*** MATERIAL FOR THIS EXERCISE
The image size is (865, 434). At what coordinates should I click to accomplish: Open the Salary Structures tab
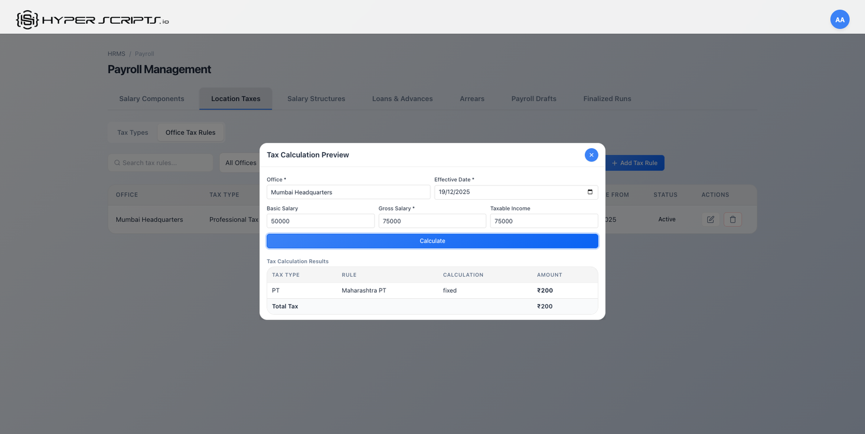316,99
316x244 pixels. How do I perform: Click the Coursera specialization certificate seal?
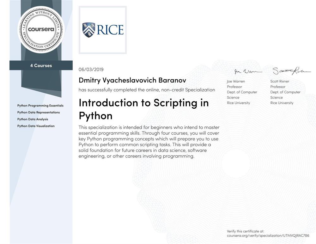41,29
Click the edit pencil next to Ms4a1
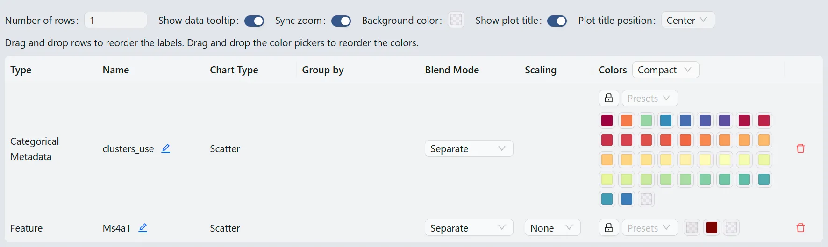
******
• EXERCISE REQUIREMENTS: For each record above, write out every line exactly and skip the pictures.

• RESPONSE TO THIS EXERCISE:
The image size is (865, 434). At what coordinates should I click to accomplish: Open the Salary Structures tab
316,99
316x244 pixels. How do I perform: Click the Coursera specialization certificate seal?
41,29
Click the edit pencil next to Ms4a1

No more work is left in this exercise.